Reproduce the material below word for word, from the line containing "At what coordinates should I click to accomplish: Click" through the end of the material. Omit the pictures.
----- DATASET ENTRIES
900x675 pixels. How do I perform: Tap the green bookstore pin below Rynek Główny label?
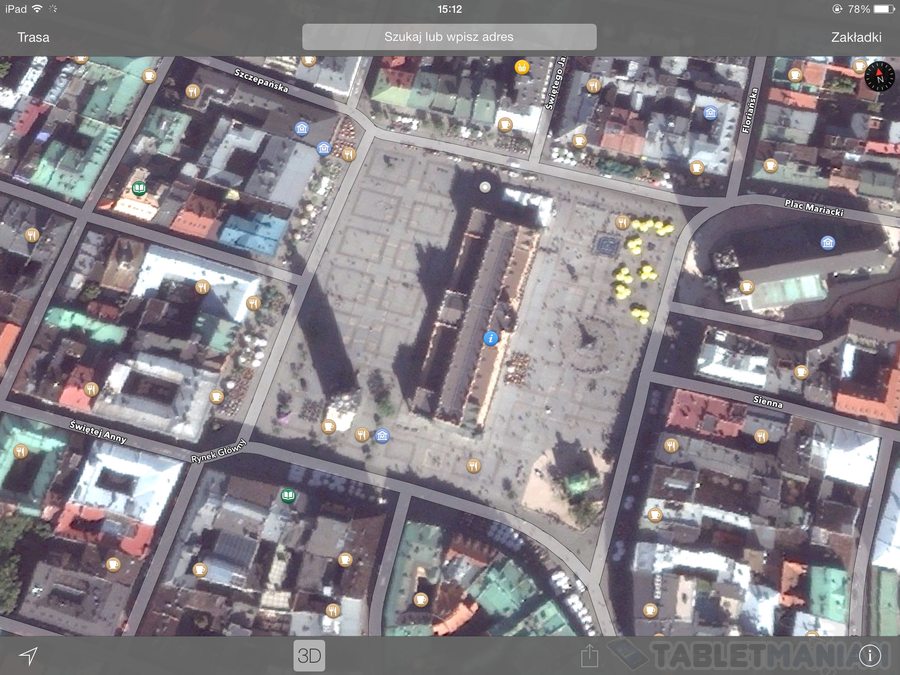click(x=289, y=495)
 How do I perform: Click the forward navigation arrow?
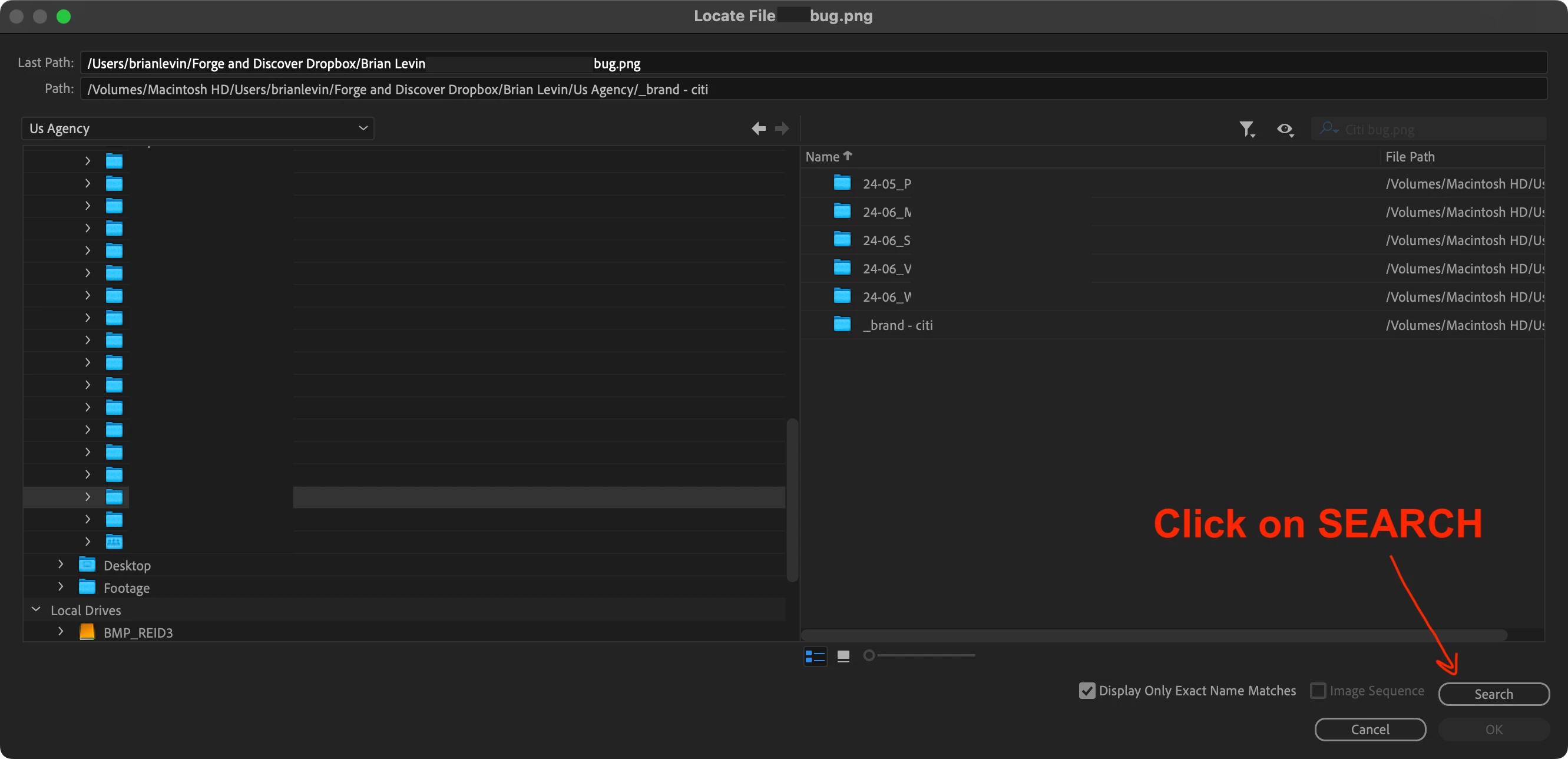[782, 128]
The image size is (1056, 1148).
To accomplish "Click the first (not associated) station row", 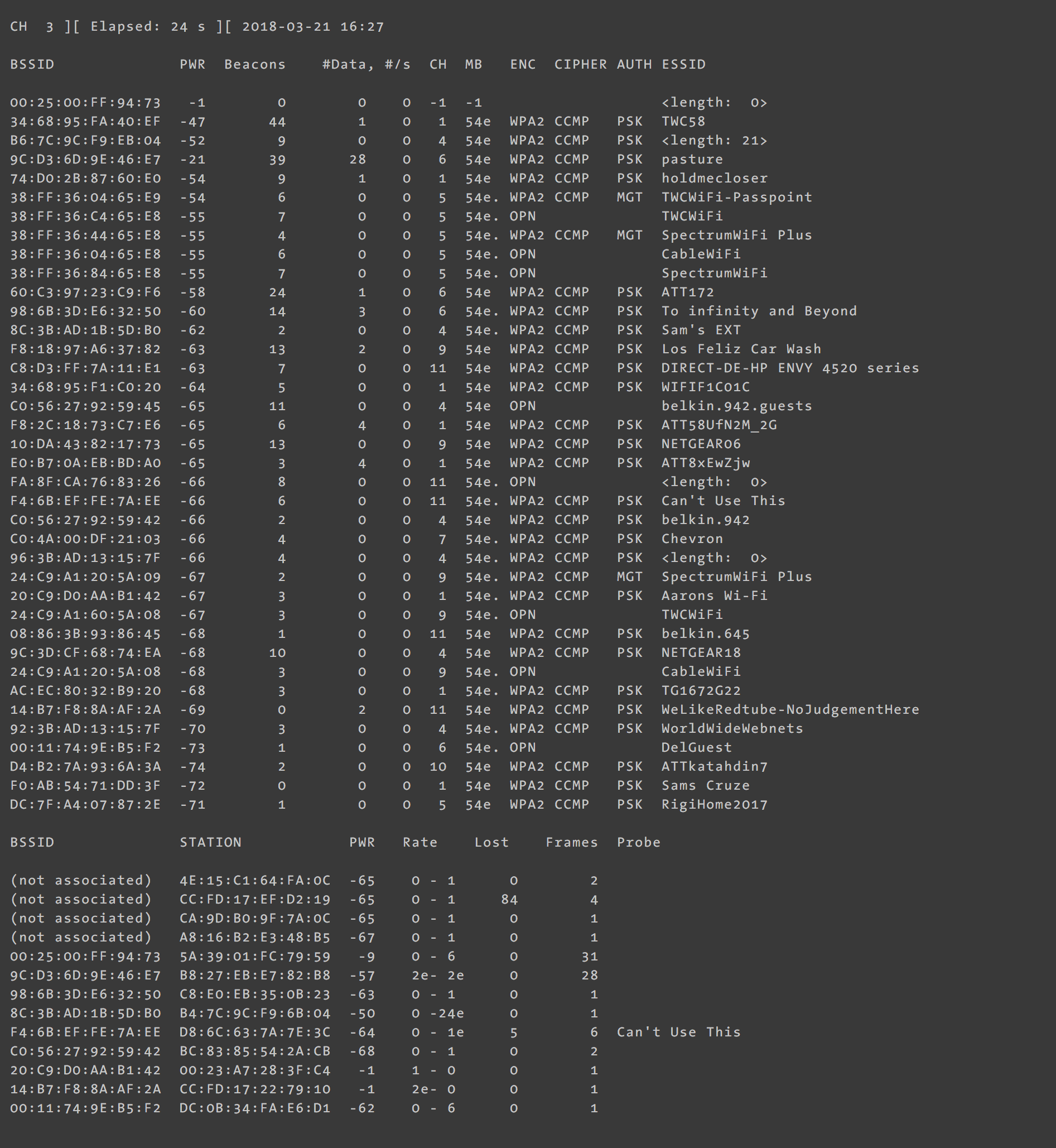I will (x=80, y=881).
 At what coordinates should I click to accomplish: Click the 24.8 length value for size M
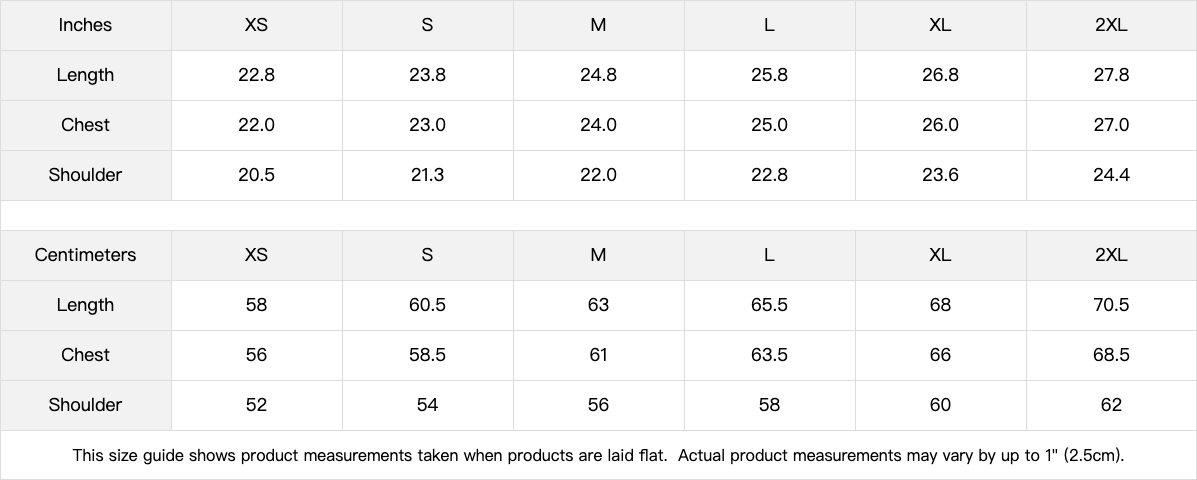[598, 75]
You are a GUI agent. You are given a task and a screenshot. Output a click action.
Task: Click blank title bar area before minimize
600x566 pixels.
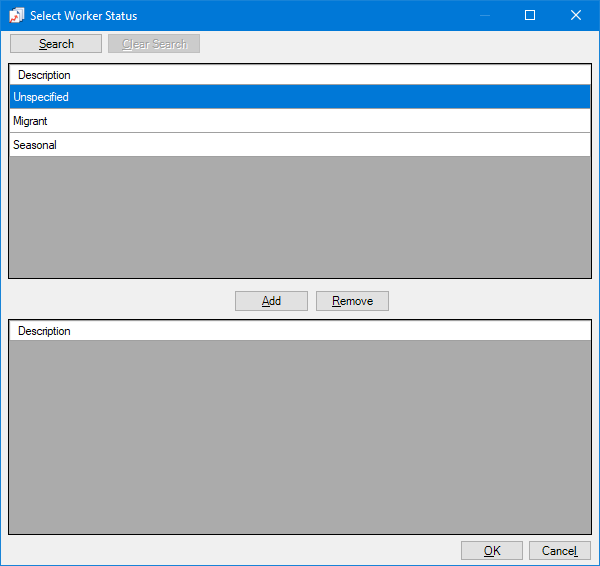pyautogui.click(x=300, y=15)
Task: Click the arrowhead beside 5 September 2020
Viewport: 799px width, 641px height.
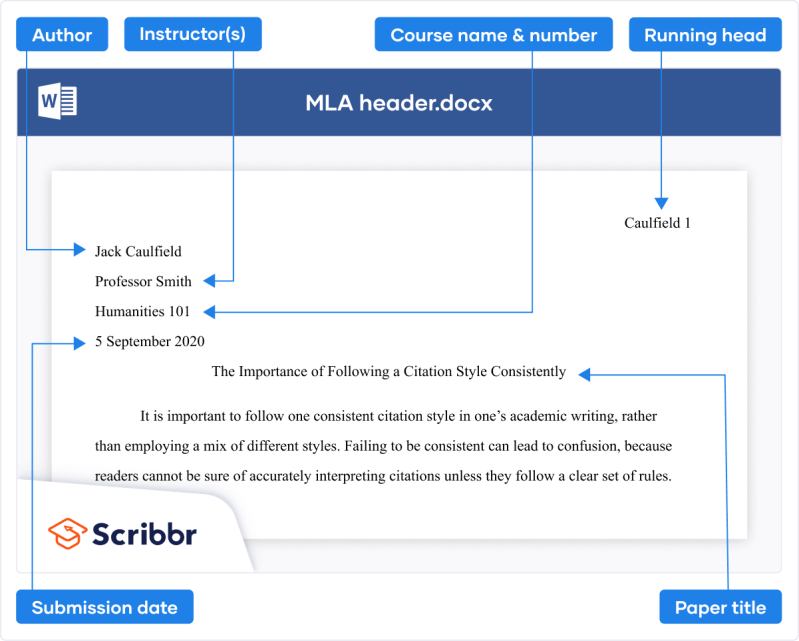Action: coord(79,343)
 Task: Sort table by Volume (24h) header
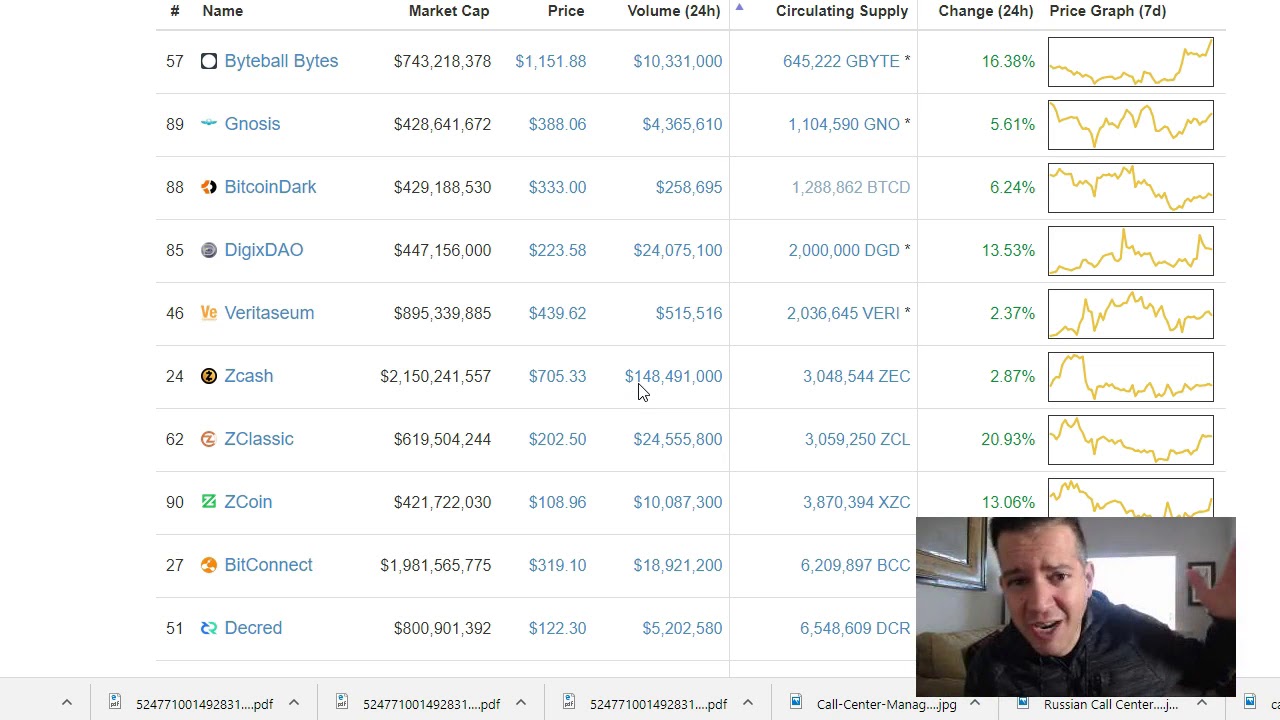[x=673, y=11]
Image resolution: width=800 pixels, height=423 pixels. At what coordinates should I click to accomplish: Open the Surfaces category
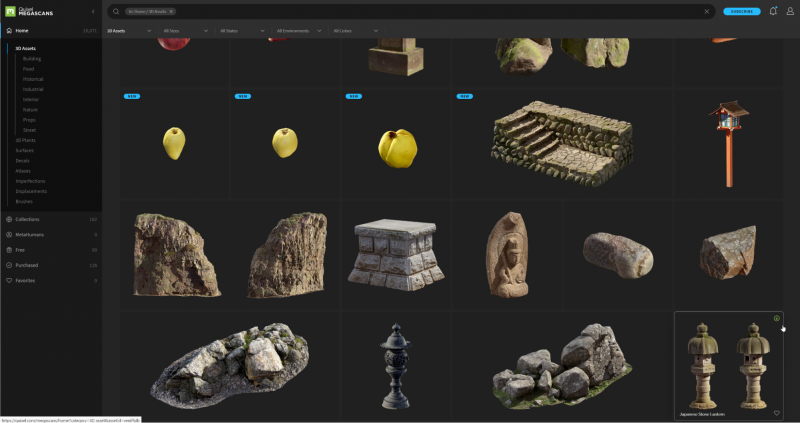[24, 150]
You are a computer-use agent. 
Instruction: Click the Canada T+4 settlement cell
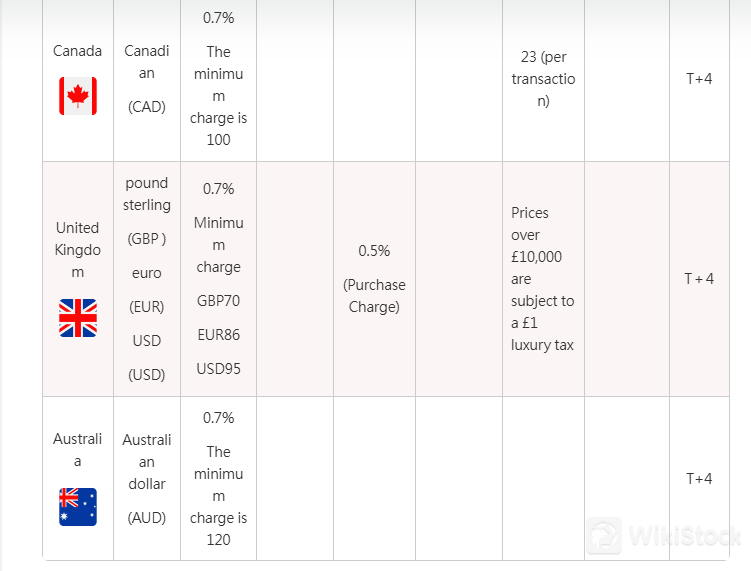click(x=699, y=79)
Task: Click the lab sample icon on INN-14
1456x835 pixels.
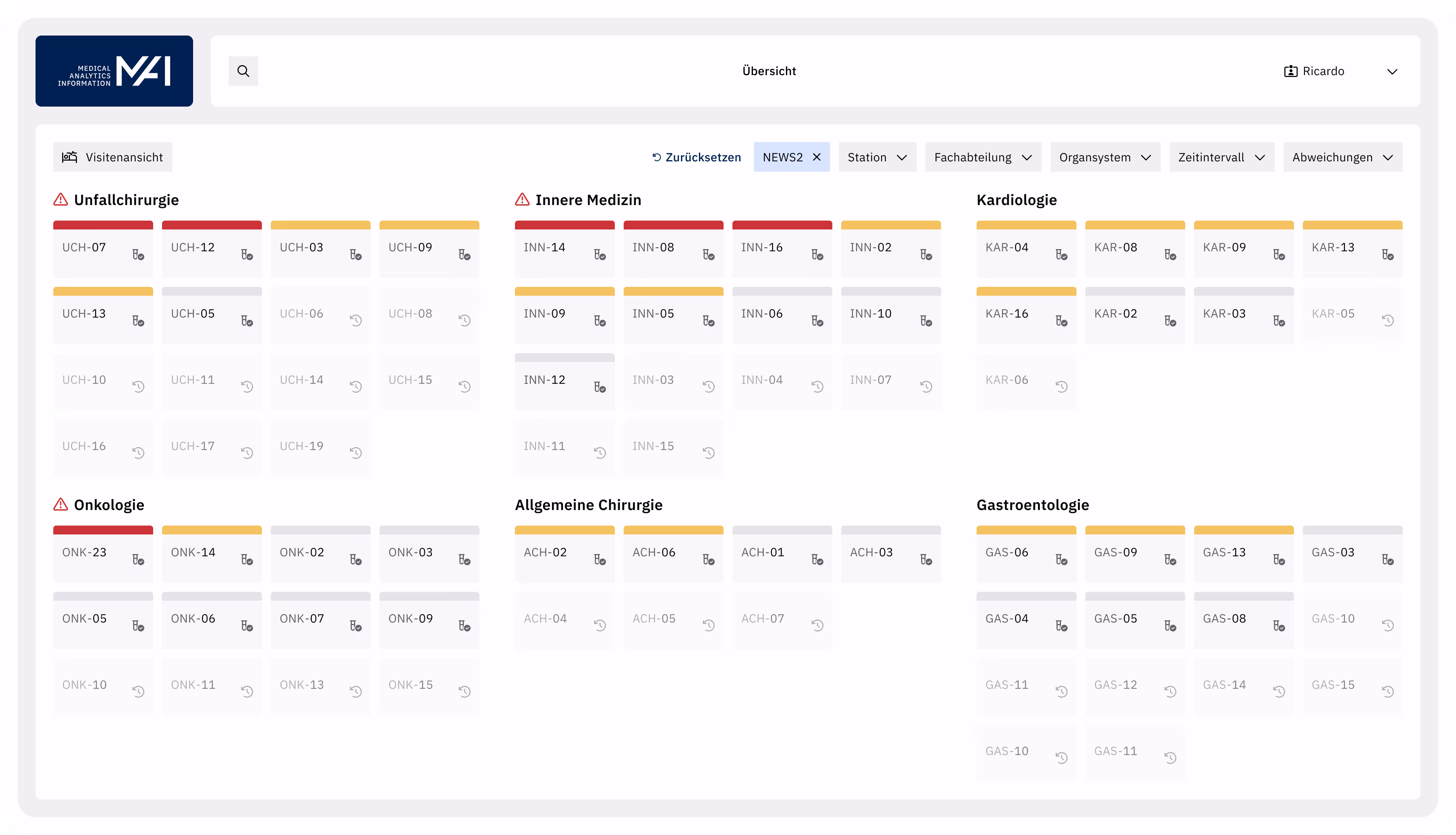Action: click(599, 255)
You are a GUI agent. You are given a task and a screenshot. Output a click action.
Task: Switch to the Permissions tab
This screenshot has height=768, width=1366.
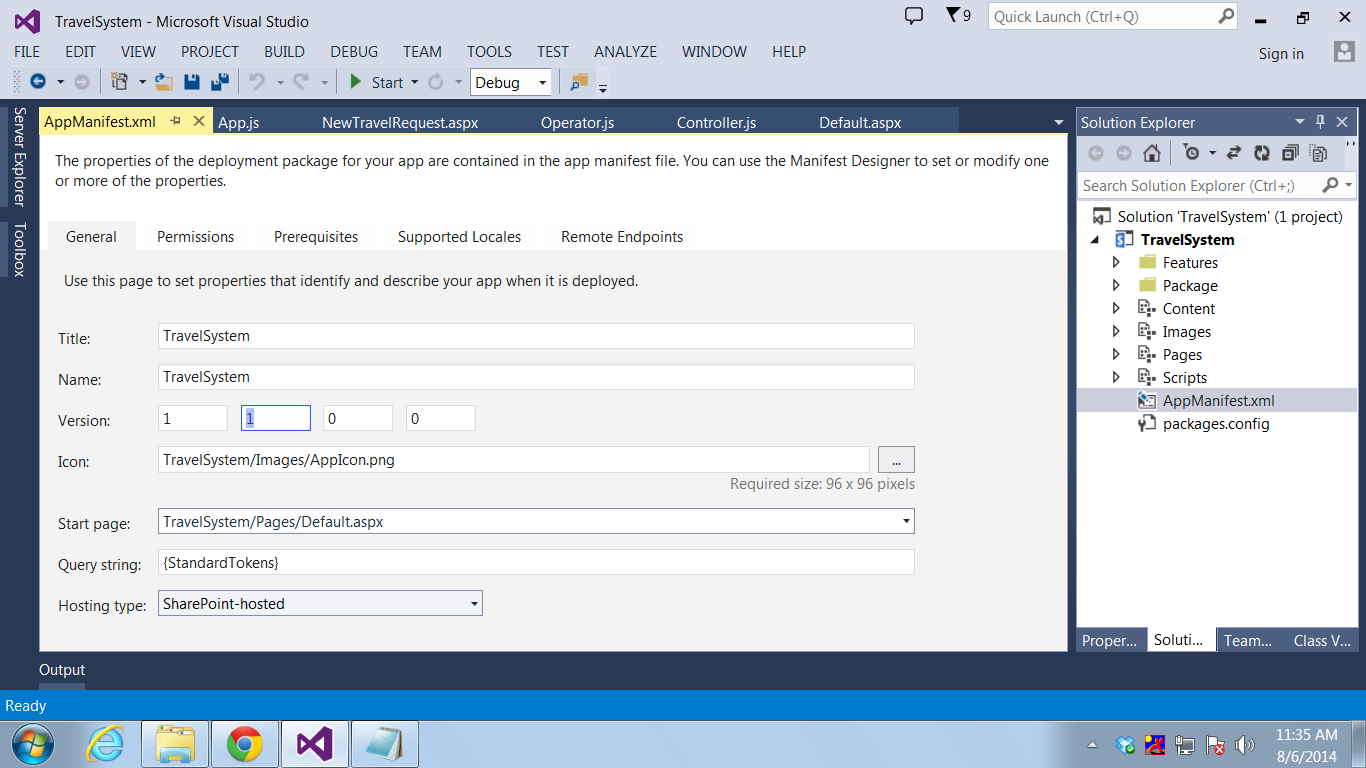pyautogui.click(x=195, y=237)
----------
### CORRECT OUTPUT
 At what coordinates should I click to accomplish: Click the 24.8 length value for size M
[598, 75]
You are a GUI agent. You are given a task and a screenshot. Output a click action.
Task: Click blank title bar area before minimize
600x566 pixels.
pyautogui.click(x=300, y=15)
Task: Click the arrowhead beside 5 September 2020
Viewport: 799px width, 641px height.
Action: coord(79,343)
 Task: Sort table by Volume (24h) header
[x=673, y=11]
Image resolution: width=800 pixels, height=423 pixels. At what coordinates should I click to accomplish: Open the Surfaces category
[24, 150]
You are a computer-use agent. 
Instruction: Click the Canada T+4 settlement cell
click(x=699, y=79)
Task: Click the lab sample icon on INN-14
1456x835 pixels.
Action: click(599, 255)
You are a GUI agent. You are given a task and a screenshot. Output a click action.
Task: Switch to the Permissions tab
This screenshot has height=768, width=1366.
pyautogui.click(x=195, y=237)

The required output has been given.